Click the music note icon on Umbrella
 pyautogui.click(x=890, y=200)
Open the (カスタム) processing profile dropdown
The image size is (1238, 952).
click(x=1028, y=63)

::::

Repeat the lines above with every word intact.

| Expected output |
Click the music note icon on Umbrella
 pyautogui.click(x=890, y=200)
Open the (カスタム) processing profile dropdown
The image size is (1238, 952).
click(x=1028, y=63)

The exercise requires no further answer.